I finally finished reading Over the Edge of the World: Magellan’s Terrifying Circumnavigation of the Globe. It’s impressive that anyone made it back (albeit only 18 of the original 260 crew members, and one of the original five boats), considering their spotty information about most of the world and the many real (monster storms, natives who didn’t know what to make of them) and imagined (monsters of the deep) threats they encountered or expected to encounter. Depending on which accounts you read (all of which the author references), Magellan is portrayed as a brave explorer, a hero, a traitor, a control freak, a religious zealot, or worse. The book is well written and I learned a lot about that period of exploration and life on-ship in the 1500s. It was particularly interesting to read about the armada’s experiences along the coast of South America and navigating the now-named Strait of Magellan, which I stood overlooking from a point near Punta Arenas, Chile, a few years ago.

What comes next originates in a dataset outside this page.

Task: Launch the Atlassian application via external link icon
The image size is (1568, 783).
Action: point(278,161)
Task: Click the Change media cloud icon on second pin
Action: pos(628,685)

This also intersects nicely with parts of the only (ahem) other book I’ve read this year, A Field Guide to Getting Lost by Rebecca Solnit (recommended by another Rebecca): “No one will ever be lost like those early conquistadors again, wandering a continent about which they knew nothing… [Cabeza de Vaca] had learned several languages, he had become a healer, he had come to admire and identify with the Native nations among whom he lived; he was not who he had been. The language of his report to the king is terse, impersonal; his declarative sentences describe only the tangibles of places, foods, encounters, and even these are given in the starkest terms, with little description, little detail. The terms in which to describe the extraordinary metamorphosis of his soul did not exist, at least for him. [Is this why I feel so ill-equipped to describe the places I encounter in my travels?] He was among the first, and the first to come back and tell the tale, of Europeans lost in the Americas, and like many of them he ceased to be lost not by returning but by turning into something else.” Solnit also writes about “the art of being at home in the unknown.”

I didn’t love all of Solnit’s book, but I find the parallels between these books interesting, and this all seems fitting material to ponder as I prepare for my own exploration—I have a one-way ticket to Buenos Aires, leaving May 20! Although I have maps and books and blogs to inform me, and I won’t have to create my own dictionary of the local language like Antonio Pigafetta (Magellan’s chronicler) did in Patagonia, and I know if I drink plenty of orange juice I won’t get scurvy, it doesn’t feel any less adventurous.


3 Responses to “Uncharted Waters”

  1. bekka Says:

    those sailors and explorers were so brave. but i think you can have that feel in certain parts of the world, still, at least, lost in the depths of a jungle.

    i was ambivalent about the solnit book, too. parts i so loved, and raved about, and then others were odious to plow through.

    may 20? wow. that’s so soon. will you stay in BA the whole time/use it as a base for exploration? and you plan to stay there for years and years….

  2. Sarah B Says:

    I loved Over the Edge of the World! So glad you read and enjoyed it. Makes me very glad that I don’t have to worry about getting scurvy…that sounded awful.

  3. missmobtown Says:

    Pigafetta in Patagonia — I hope somewhere out there is a memoir with this title.